### EXERCISE DATA:
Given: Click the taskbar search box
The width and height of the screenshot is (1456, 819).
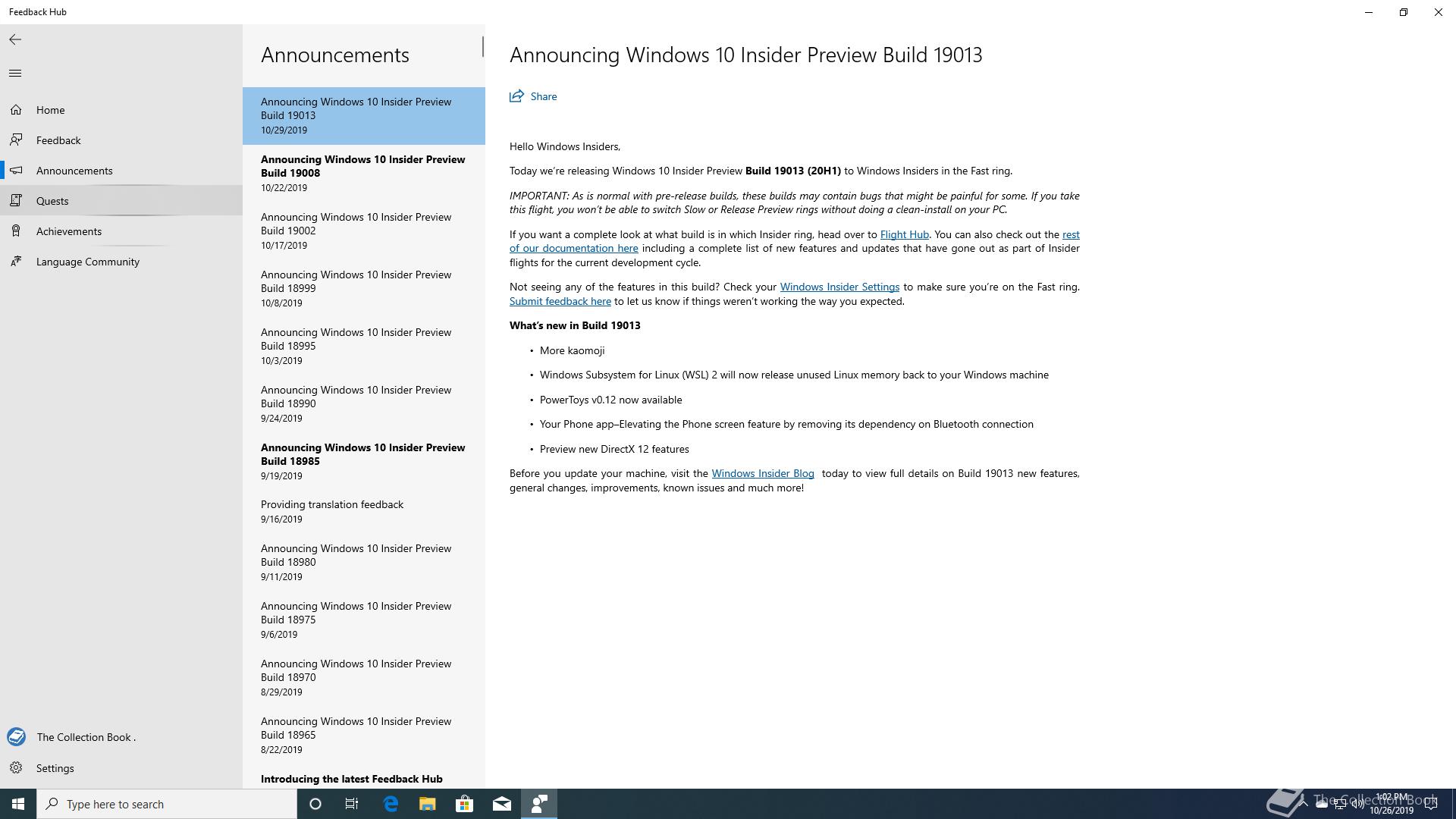Looking at the screenshot, I should point(167,804).
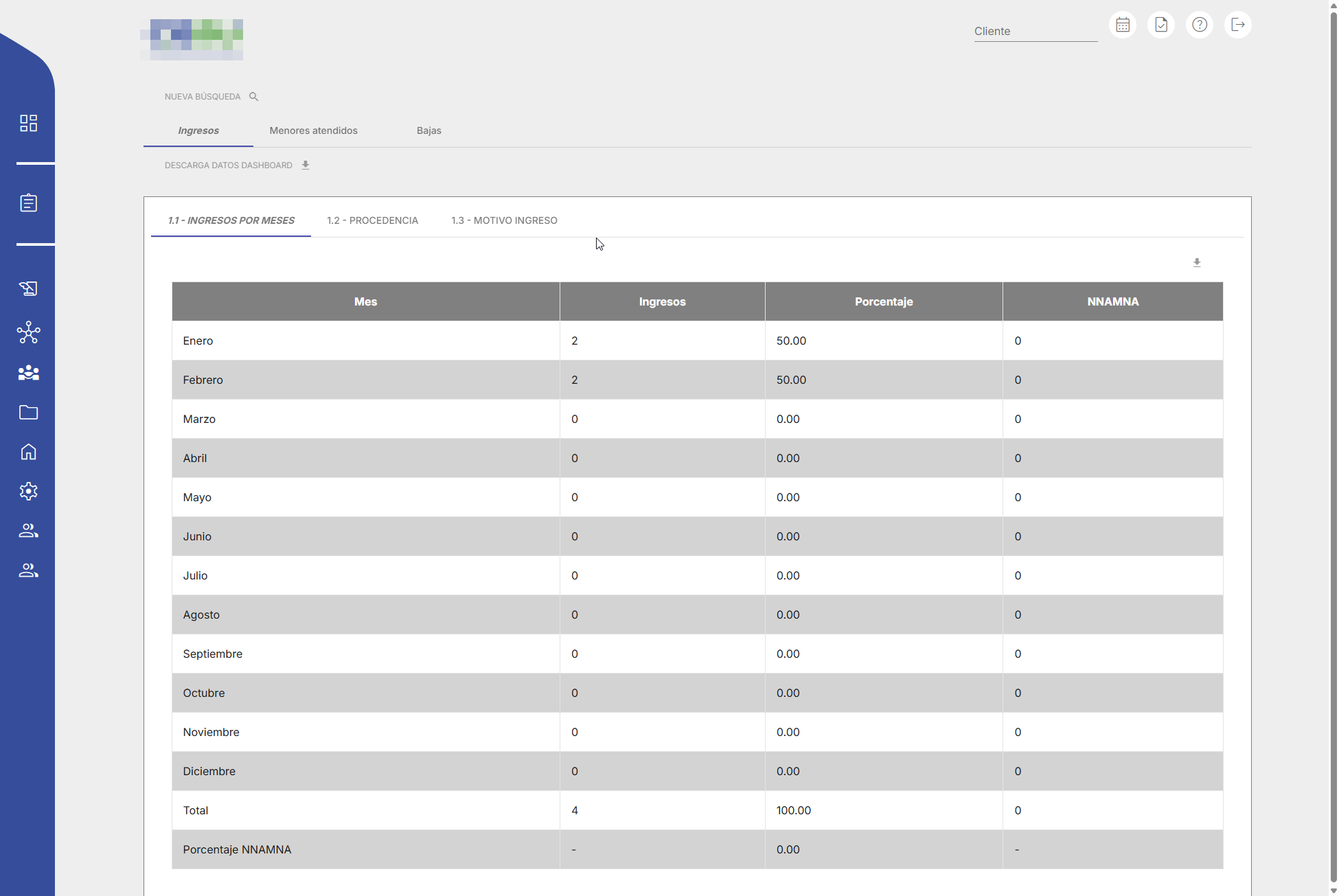Screen dimensions: 1339x896
Task: Focus the Cliente input field
Action: point(1035,32)
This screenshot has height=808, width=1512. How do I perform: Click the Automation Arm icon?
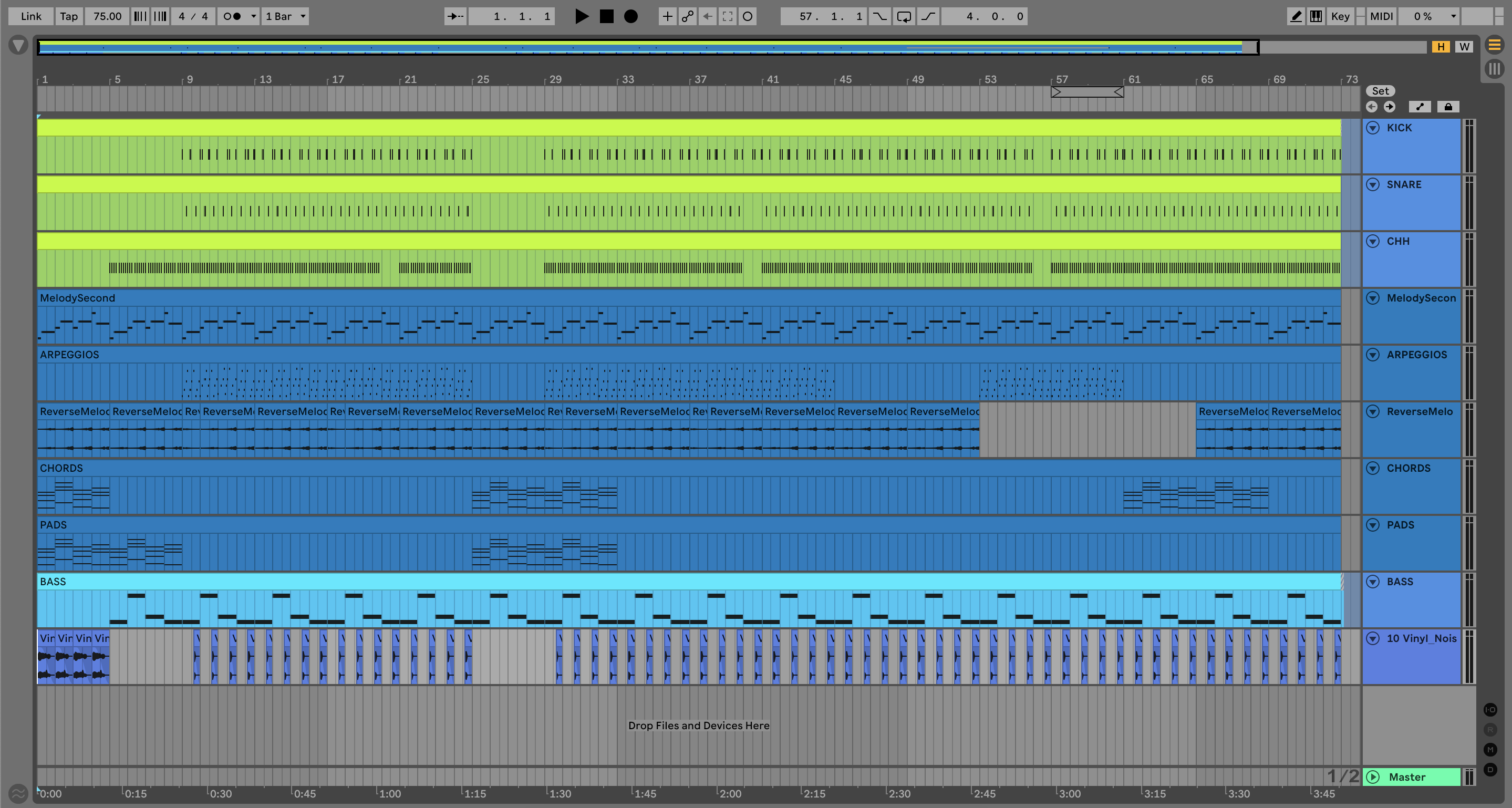(x=687, y=16)
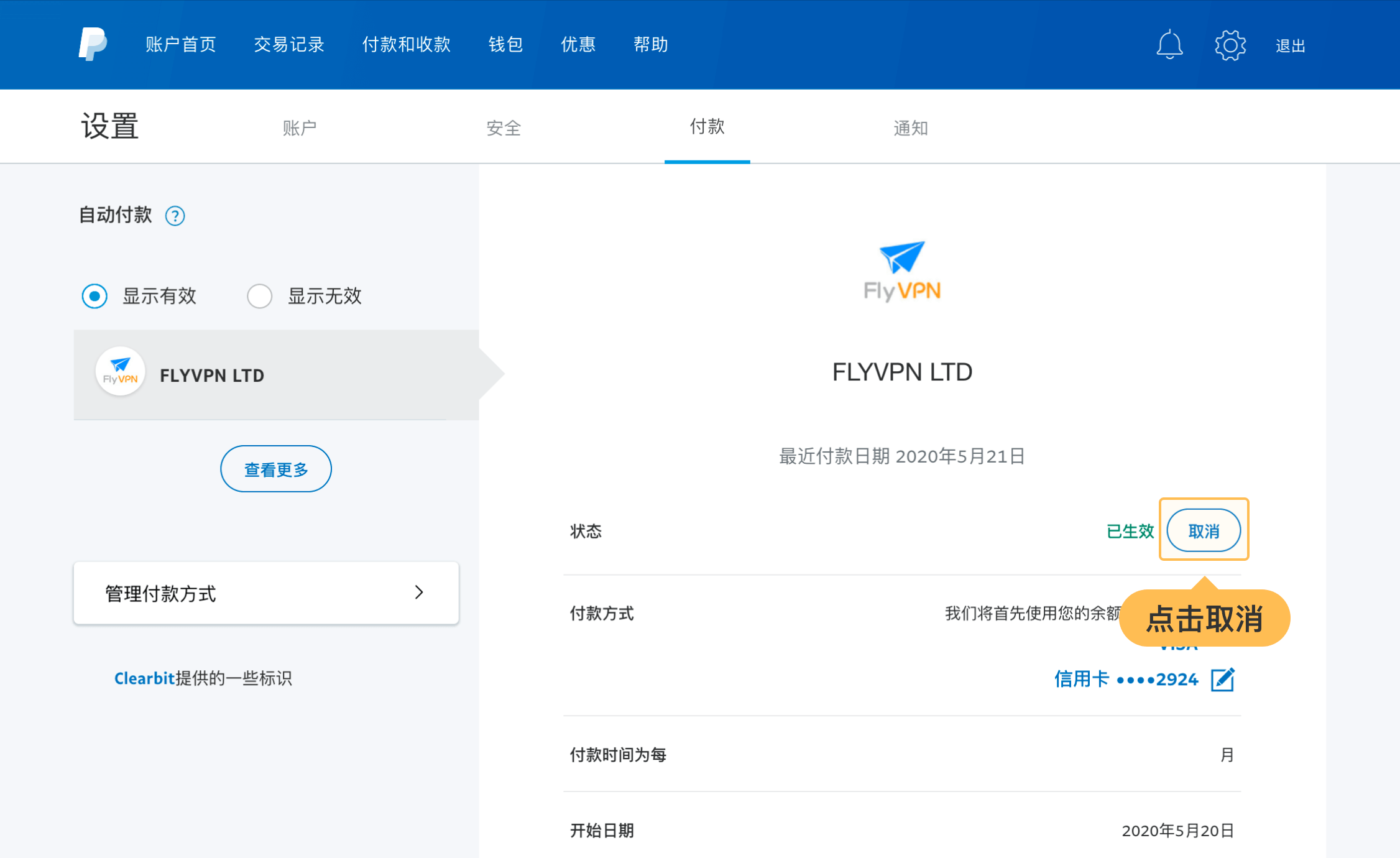The height and width of the screenshot is (858, 1400).
Task: Expand 管理付款方式 via chevron arrow
Action: click(419, 593)
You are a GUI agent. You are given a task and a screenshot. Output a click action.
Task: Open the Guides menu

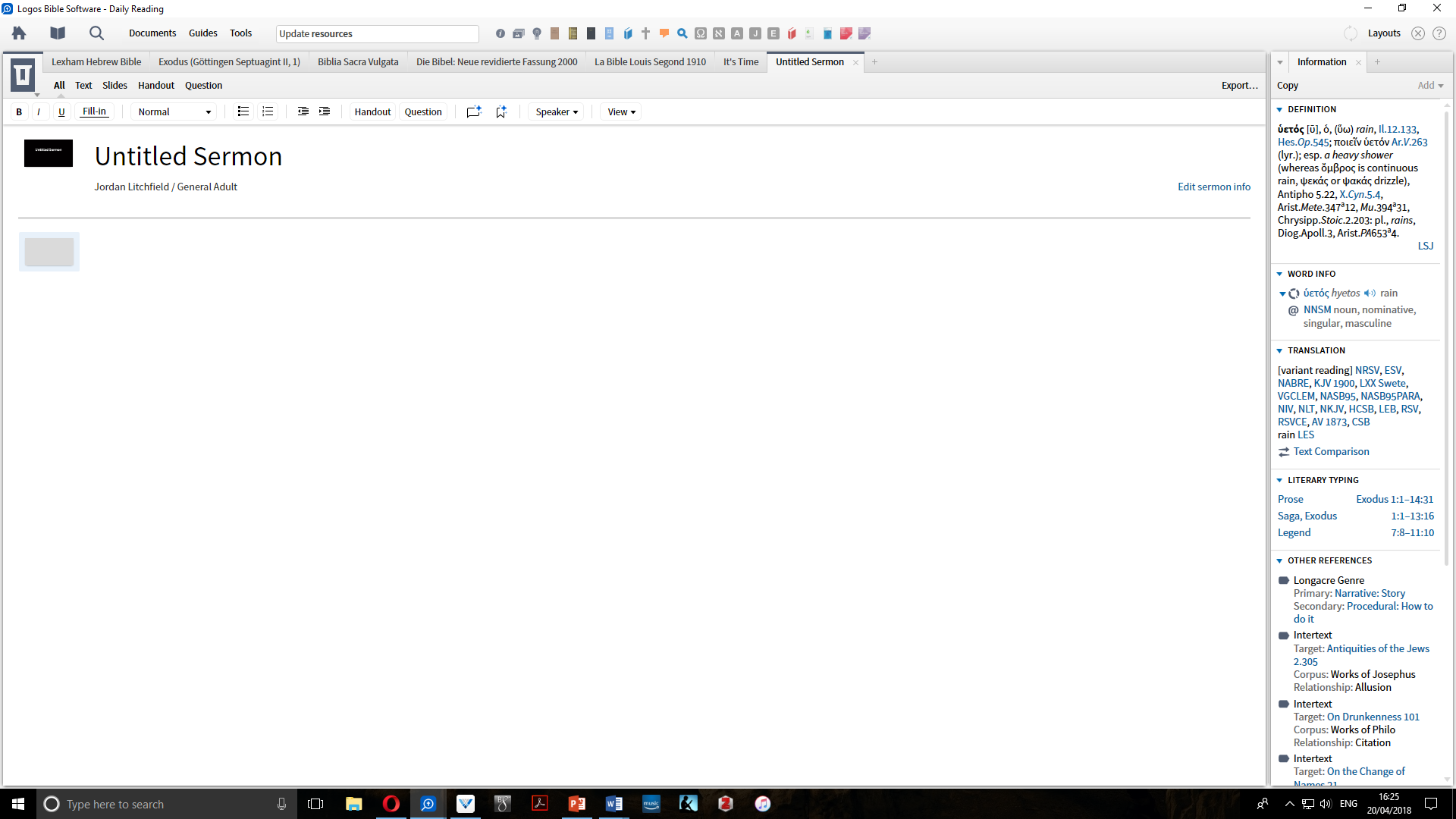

### PROBLEM:
Starting with the line that contains "This screenshot has", repeat each line exactly through the last line of the data above, and nothing more; the pictures stay out.

### ANSWER TO THIS PROBLEM:
This screenshot has height=808, width=1512. How do I perform: Click the Automation Arm icon?
(x=687, y=16)
The height and width of the screenshot is (858, 1400).
Task: Expand 管理付款方式 via chevron arrow
Action: click(419, 593)
You are a GUI agent. You are given a task and a screenshot. Output a click action.
Task: Open the Guides menu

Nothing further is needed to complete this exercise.